### Collected data
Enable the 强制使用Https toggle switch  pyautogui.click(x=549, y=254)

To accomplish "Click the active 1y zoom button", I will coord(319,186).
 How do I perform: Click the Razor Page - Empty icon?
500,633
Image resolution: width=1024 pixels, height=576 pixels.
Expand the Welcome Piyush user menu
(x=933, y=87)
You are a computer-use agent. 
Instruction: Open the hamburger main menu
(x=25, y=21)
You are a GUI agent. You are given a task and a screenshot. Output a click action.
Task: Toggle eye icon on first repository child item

### Problem statement
Could you quote, exactly as they appear, the line containing "Expand the Welcome Piyush user menu" and every line after it to the end of the records above?

### Reply
Expand the Welcome Piyush user menu
(x=933, y=87)
You are a computer-use agent. 
Instruction: Open the hamburger main menu
(x=25, y=21)
You are a GUI agent. You are given a task and a screenshot. Output a click action.
Task: Toggle eye icon on first repository child item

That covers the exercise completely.